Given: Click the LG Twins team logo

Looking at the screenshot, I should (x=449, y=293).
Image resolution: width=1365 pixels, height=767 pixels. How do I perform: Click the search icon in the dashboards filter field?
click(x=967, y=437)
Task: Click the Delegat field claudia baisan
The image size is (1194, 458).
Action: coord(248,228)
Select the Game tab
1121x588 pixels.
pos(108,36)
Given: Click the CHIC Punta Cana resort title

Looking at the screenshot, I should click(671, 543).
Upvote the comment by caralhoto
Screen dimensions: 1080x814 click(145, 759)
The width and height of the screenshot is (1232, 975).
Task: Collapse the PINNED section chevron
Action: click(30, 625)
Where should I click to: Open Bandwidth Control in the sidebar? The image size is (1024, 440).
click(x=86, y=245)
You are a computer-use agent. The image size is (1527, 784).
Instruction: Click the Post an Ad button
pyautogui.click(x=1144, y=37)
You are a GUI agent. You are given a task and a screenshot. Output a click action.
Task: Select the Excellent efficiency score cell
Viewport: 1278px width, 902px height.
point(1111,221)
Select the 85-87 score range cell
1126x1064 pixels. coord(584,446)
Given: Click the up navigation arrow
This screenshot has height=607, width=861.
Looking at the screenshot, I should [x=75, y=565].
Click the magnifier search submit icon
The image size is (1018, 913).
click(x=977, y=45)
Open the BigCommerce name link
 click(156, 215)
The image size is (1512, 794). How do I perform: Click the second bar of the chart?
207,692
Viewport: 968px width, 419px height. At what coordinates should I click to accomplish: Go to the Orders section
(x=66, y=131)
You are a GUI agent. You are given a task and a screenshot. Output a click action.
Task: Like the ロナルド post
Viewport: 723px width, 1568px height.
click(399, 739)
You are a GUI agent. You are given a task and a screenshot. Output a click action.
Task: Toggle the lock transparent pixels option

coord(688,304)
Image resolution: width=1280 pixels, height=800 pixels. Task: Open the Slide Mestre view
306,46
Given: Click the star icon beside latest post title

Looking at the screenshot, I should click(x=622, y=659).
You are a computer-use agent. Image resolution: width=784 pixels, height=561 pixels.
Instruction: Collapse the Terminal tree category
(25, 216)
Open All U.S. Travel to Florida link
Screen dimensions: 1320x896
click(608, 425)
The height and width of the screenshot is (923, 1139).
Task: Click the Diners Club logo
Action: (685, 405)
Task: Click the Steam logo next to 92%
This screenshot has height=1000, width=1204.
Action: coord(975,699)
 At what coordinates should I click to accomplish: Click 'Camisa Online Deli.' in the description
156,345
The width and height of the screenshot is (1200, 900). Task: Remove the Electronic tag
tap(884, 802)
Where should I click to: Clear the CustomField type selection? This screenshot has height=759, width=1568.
_____
• Task prompt: Copy out the lines above, from the one holding "The width and height of the screenshot is (1200, 900)." through the final line, with no other lines.

• Your response:
The width and height of the screenshot is (1200, 900). Task: Remove the Electronic tag
tap(884, 802)
Where should I click to: Clear the CustomField type selection? This screenshot has height=759, width=1568.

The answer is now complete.